Today I’m celebrating liberation from supermarkets. I
last stepped into one of these cathedrals of consumerism three months
ago, before the Lewes Octoberfeast. Far from being difficult, it’s been a great relief - as though I’ve finally come off a toxic addiction.
Looking at a recent questionnaire about food shopping by Transition Town Lewes, it appears that I’m joining a growing band of people seeking supermarket freedom: there are at least 32 people in Lewes who buy almost all their food from our two markets and local shops. The others stated that the main barriers to supermarket freedom are convenience and price. I’m going to argue that this doesn’t have to be so.
In the spirit of enquiry, I’ve kept a note this last week of all my food spending in my little diary. The backbone of our household’s food spend is a quarterly delivery from Infinity Foods of grocery items, including pulses, grains, tins, sauces, chocolate, teas, toilet paper and cleaning products. Everything that’s not fresh gets delivered to our door, for free; being wholesale it turns out incredible cheap, apportioned weekly here:
£25 Infinity Foods chickpeas, lentils, oats, rice, pasta, noodles, sauces, oils, spices
£50 weekly food market (£6 bread, £8 apples and eggs, £13 meat, £8 veg, £15 cheese)
£26 Pleasant food stores (oranges, lemons, milk, butter, biscuits)
£11 Lansdown (veg sausages, yoghurt and tofu)
£4 potatoes from sack from Ashurst Organics
£50 weekly food market (£6 bread, £8 apples and eggs, £13 meat, £8 veg, £15 cheese)
£26 Pleasant food stores (oranges, lemons, milk, butter, biscuits)
£11 Lansdown (veg sausages, yoghurt and tofu)
£4 potatoes from sack from Ashurst Organics
Backed up with plentiful greens and some frozen fruit from the
allotment, this weeks’ total food supply, for a family of four adults
came to just under £120 or about £30 a week per person for a diet that’s
entirely organic or biodynamic and where all the fresh stuff is local.
I think it's so cheap compared to supermarkets because little of this food is processed or part of the industrial food chain and because I'm not temped to just buy a few extra treats.
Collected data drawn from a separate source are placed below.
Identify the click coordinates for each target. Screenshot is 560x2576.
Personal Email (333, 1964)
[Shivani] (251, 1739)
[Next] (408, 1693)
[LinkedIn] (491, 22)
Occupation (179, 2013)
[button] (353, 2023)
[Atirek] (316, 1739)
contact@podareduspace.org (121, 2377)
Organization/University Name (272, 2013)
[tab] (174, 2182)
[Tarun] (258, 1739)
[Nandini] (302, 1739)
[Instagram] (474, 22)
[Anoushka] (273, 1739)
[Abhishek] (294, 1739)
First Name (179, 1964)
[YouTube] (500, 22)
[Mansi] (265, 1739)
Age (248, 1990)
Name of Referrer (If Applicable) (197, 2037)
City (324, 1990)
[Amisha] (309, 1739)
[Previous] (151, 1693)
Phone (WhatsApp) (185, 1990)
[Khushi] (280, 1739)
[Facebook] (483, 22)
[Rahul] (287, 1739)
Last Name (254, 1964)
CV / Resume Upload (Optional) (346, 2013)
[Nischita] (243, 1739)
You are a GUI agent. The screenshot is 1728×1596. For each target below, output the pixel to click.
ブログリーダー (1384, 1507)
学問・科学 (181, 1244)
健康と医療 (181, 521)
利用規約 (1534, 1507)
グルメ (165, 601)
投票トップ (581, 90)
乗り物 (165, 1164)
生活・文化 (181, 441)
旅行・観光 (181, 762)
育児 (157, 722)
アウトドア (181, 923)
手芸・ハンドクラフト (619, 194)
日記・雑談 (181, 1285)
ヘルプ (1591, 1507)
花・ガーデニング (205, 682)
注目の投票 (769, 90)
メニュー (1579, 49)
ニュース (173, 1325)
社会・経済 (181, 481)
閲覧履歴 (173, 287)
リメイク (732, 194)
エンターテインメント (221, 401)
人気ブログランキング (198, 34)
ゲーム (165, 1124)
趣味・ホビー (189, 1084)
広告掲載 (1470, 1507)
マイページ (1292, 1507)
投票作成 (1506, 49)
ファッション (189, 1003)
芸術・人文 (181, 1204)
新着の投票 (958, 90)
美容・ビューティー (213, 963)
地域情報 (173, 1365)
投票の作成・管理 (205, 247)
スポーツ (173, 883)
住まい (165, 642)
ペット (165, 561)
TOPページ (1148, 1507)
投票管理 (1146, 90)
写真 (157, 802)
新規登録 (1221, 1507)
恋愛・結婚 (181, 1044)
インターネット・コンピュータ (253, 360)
It's also convenient: I shop at to the market every
Friday and bike down to Lansdown every Saturday. For dairy and some
treats, one of us drops in at our lovely new Pleasant Stores.
It’s bliss not to have to deal with supermarkets, which are designed
to dupe us into spending more on things we think we need and bombard us
with choice. I hate all the packaging waste and the lifestyle messaging
that we are fed in a zombie-like accepting way - including the idea that
Waitrose is really much better than the other supermarkets. I’m also
delighted to withdrawing my support of the industrial food system with
all its own fat cats and hidden costs to the earth and people.
Most importantly, people I know who are shopping this way say they
like putting their positive energy and money into systems worth
supporting: local farmers and shopkeepers, wholefood coops with strong
ethics and a resilient food system that is fit for purpose.